Firstly, let's make very clear our solidarity with the people of Ukraine. Any hardships we face as a result of the attack on Ukraine, really is nothing in comparison with what they are suffering.
Plus, of course, a lot of our pain in the UK is self-inflicted. And don't worry, I'm not going to comment on the absolute hornets' nest that is Brexit. No, what I'm referring to is something I think there's almost universal agreement on - the catastrophic so-called 'Mini Budget' from that woman who was Prime Minister for a month.
September 2022 must go down as one of the most turbulant and traumatic in recent British history. First we got a new PM, the UK's third woman to hold that position. Which meant for two days both the UK's head of state and head of government were women called Elizabeth. And it was only for two days, because then we all got the news we'd been dreading. I know I'm far from the first to say this, but it's the best way to describe it, it was like losing the nation's much-loved grandmother, the matriarch of the whole country.
So we were still all feeling a bit delicate when the new Chancellor of the Exchequer (Finance Minister) stood up to deliver a impromptu 'Mini Budget' that seems to have been done without any consultation with, or even briefing of, the finance community, including the Bank of England.
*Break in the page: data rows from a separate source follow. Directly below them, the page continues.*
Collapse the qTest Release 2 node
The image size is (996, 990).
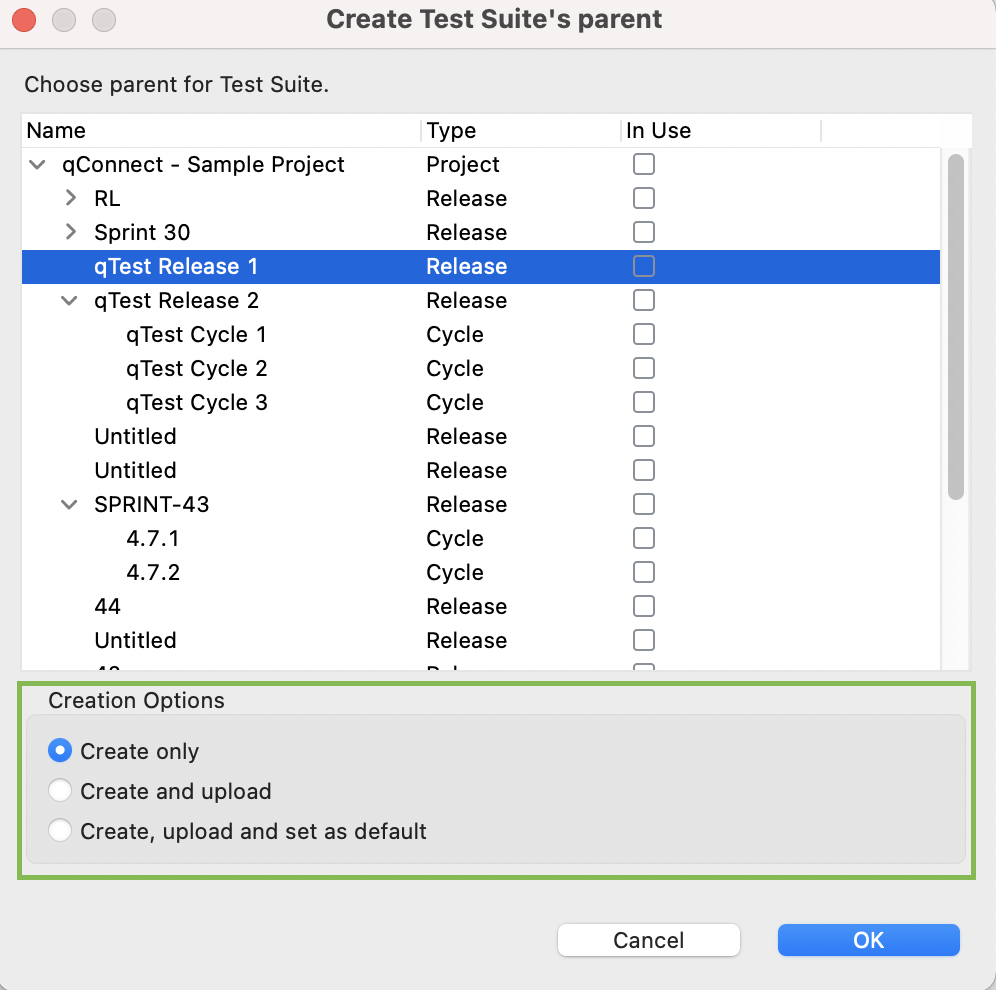(70, 301)
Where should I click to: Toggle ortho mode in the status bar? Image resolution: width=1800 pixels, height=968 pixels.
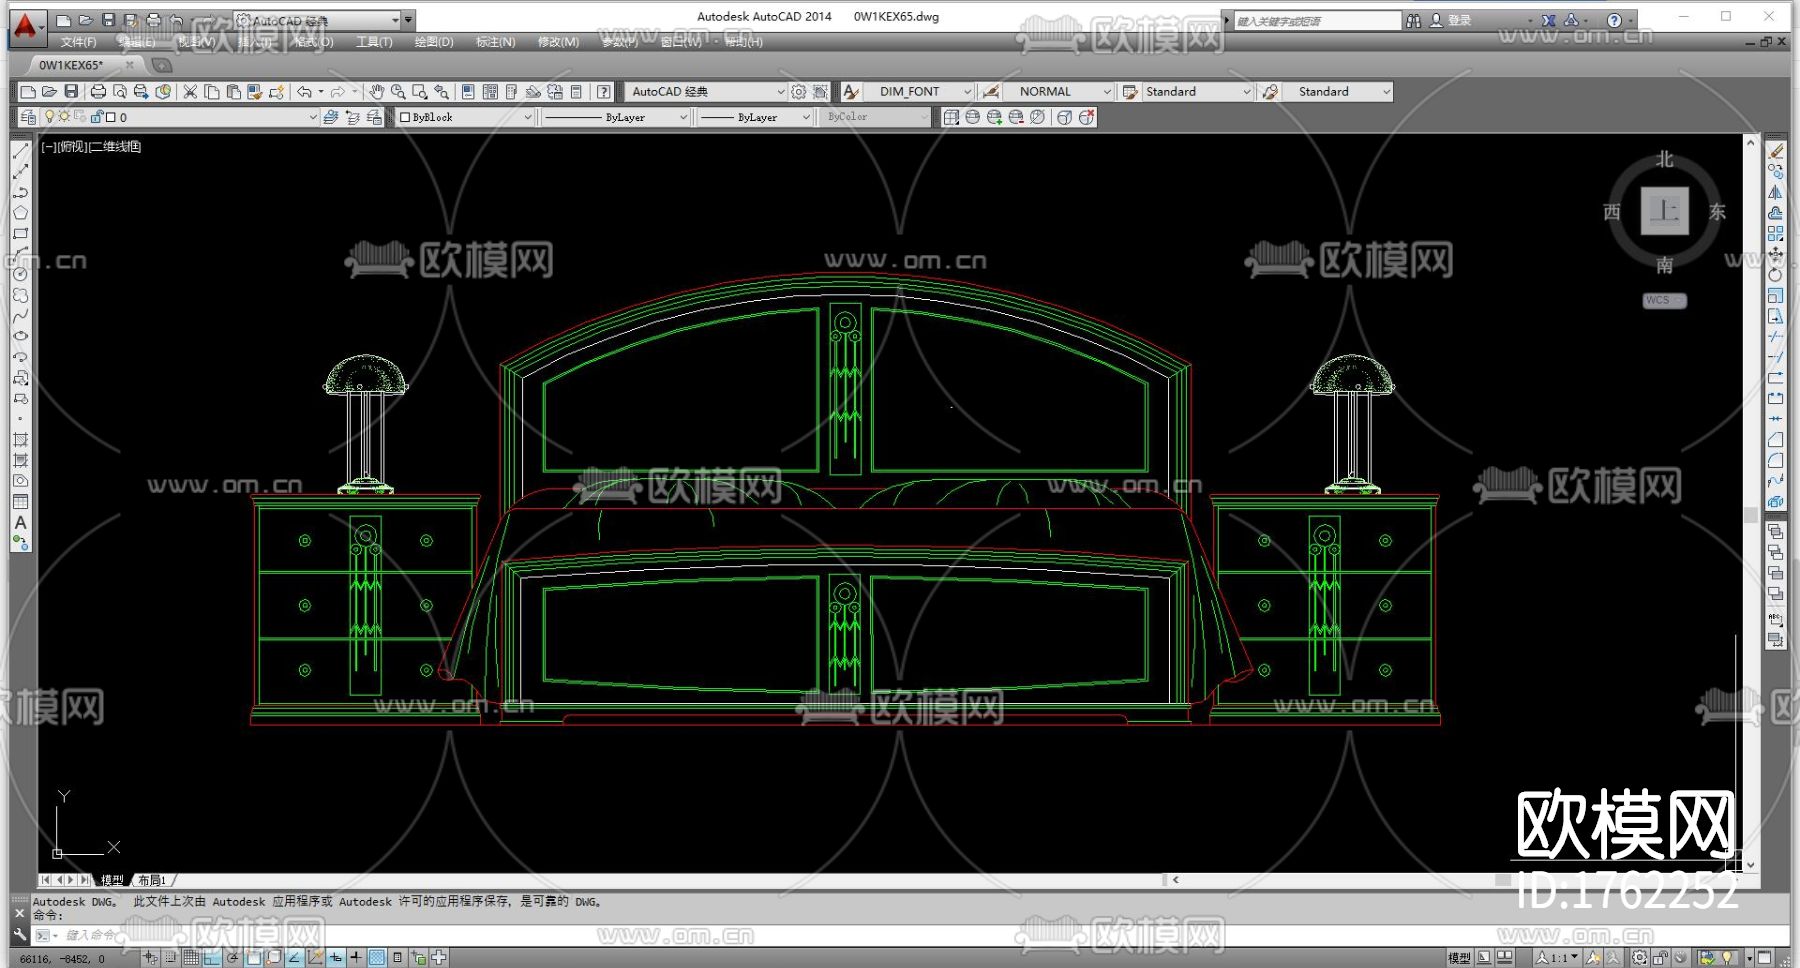pyautogui.click(x=212, y=958)
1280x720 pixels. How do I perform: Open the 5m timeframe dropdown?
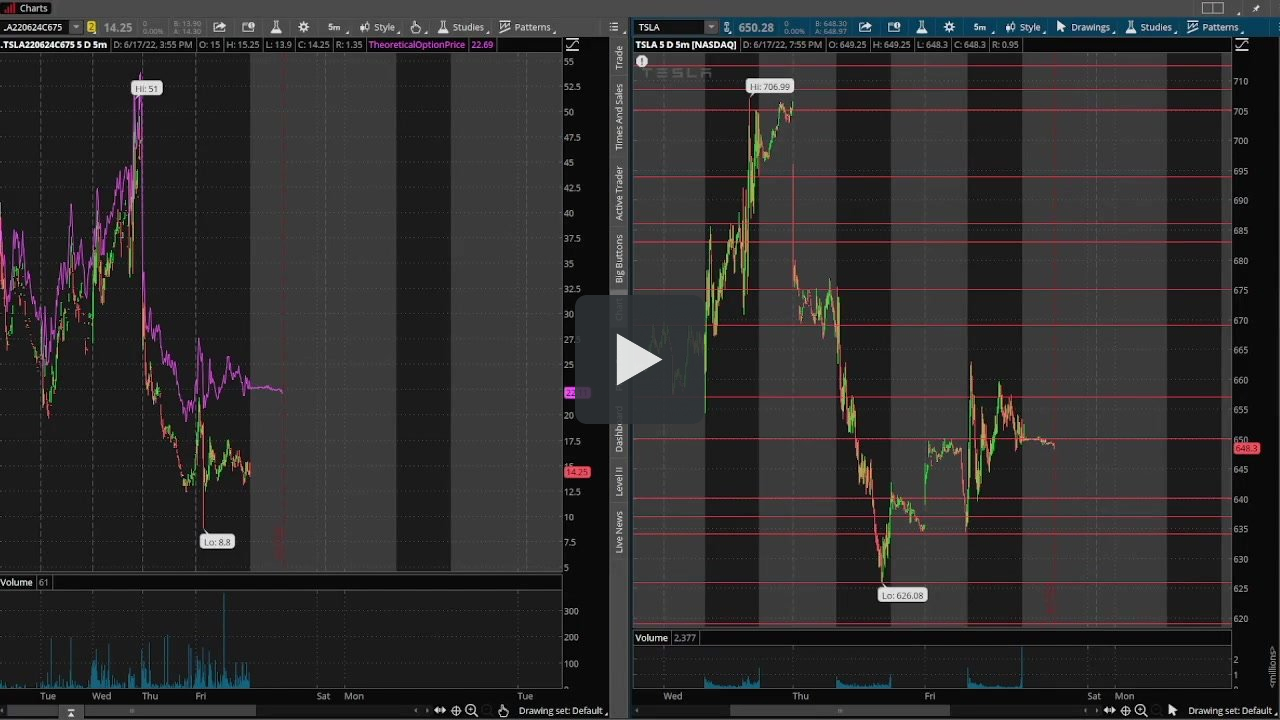[334, 27]
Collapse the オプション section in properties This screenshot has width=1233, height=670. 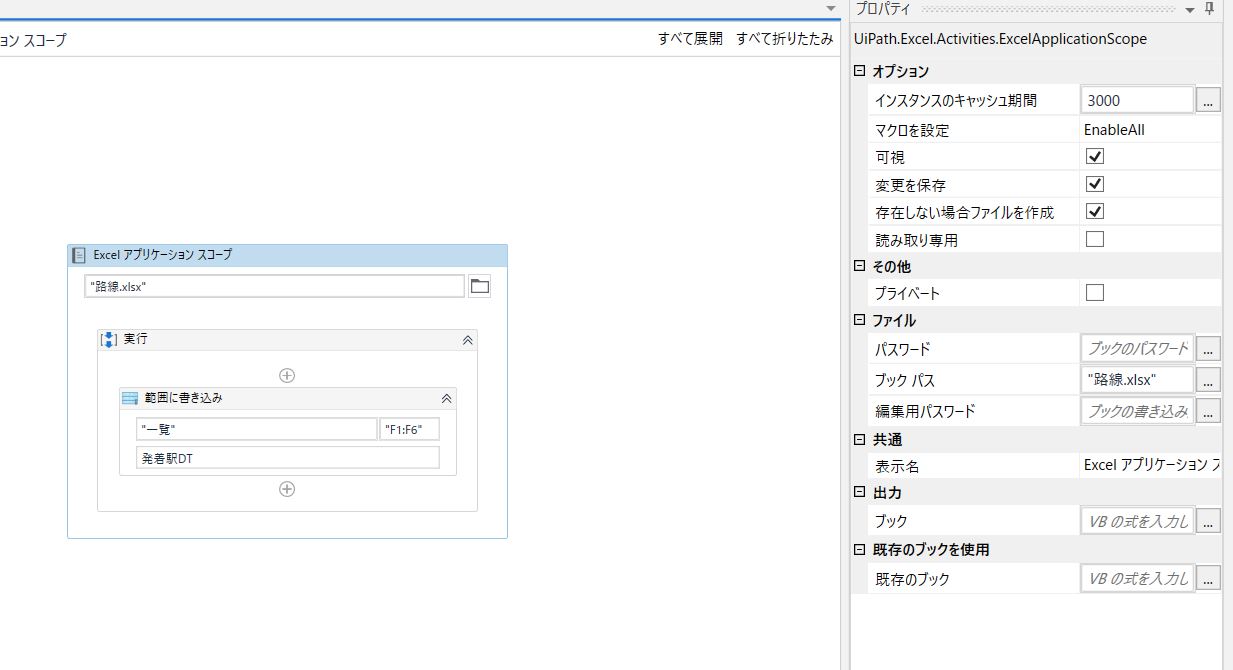click(x=857, y=71)
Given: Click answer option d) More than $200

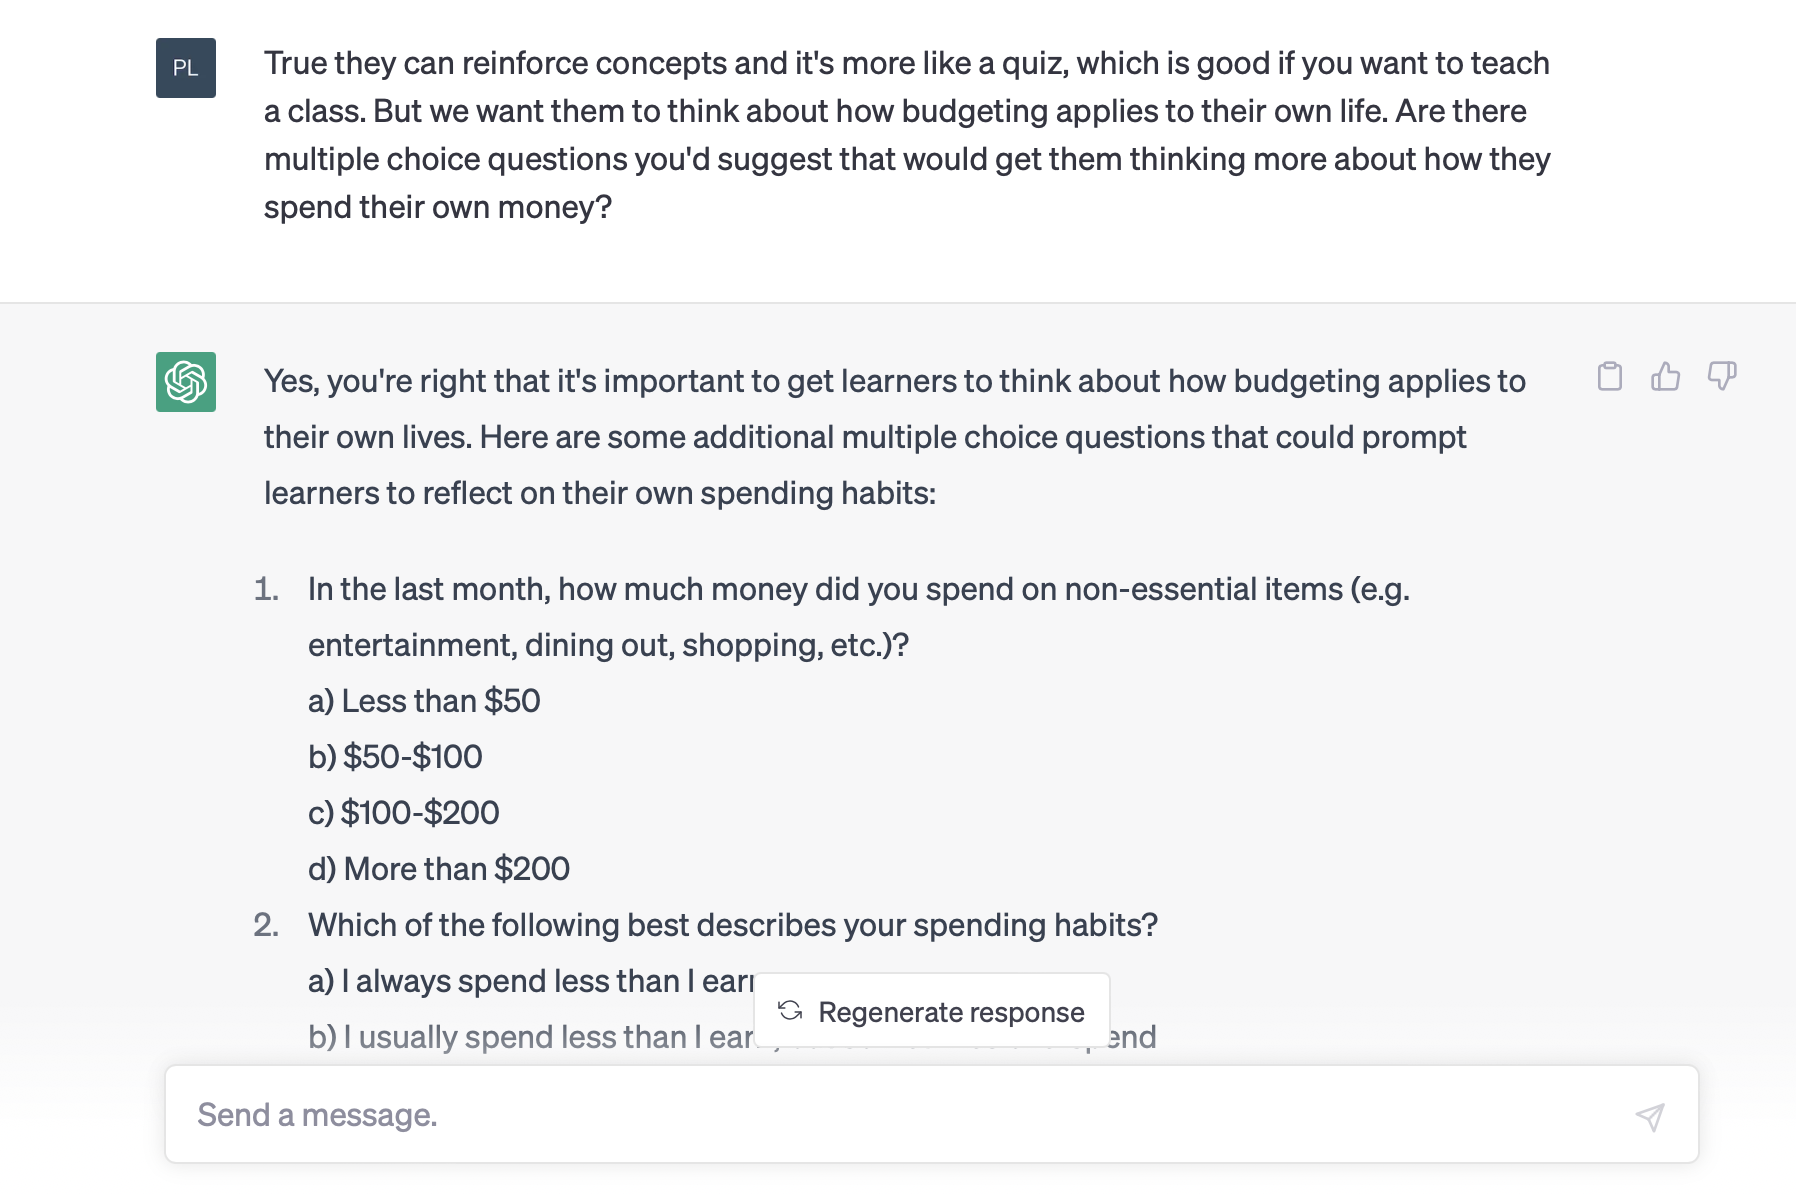Looking at the screenshot, I should pos(439,869).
Which wouldn't have been as bad if it had been the ticking along kind of a budget. But it wasn't, and the financial shock it caused led to a period of huge uncertainty and chaos.
This was a very unsettling time, and happened just as we were going into a winter that was already forecast to be tough due to large, widespread cost inflation as a result of the invasion of Ukraine. On October 1st, and then again on January 1st, there was a massive rise in energy bills. Mortgage payments and rents increased and food inflation was also rampant. The stark choice between 'heat or eat' became far too common for people across the country.
All very well, but 'what's this got to do with Scandiwegians?' you may ask.
The consequence for us was felt almost immediately after the 'Mini Budget' when our UK orders disappeared over night. At one point we were getting more orders from each of Japan and Canada, despite those countries having to pay £30/€30/$37 shipping costs - we offer free shipping in the UK.
We went weeks when the only orders we got were from overseas, and I cannot tell you how grateful we were to send those parcels off across the Atlantic and in other directions. They just about kept us ticking over, and fortunately I got some work at various football grounds.
We turned down the thermostat to 17c, grabbed our blankets, interogated the grocery shop to get it down to absolute minimum (including stopping buying alcohol, so there was a healthy consequence!) and hunkered down, waiting and hoping for the literal and metaphoric spring.
And here it is! Our quiet period is usually March to August but this year March is when UK sales finally started picking up. There definitely seems to be an increased feeling of positivity in the air in these lighter, warmer days. We hope that you are feeling it too, wherever you are. And we especially hope there are soon reasons to be positive for our brothers and sisters of Ukraine.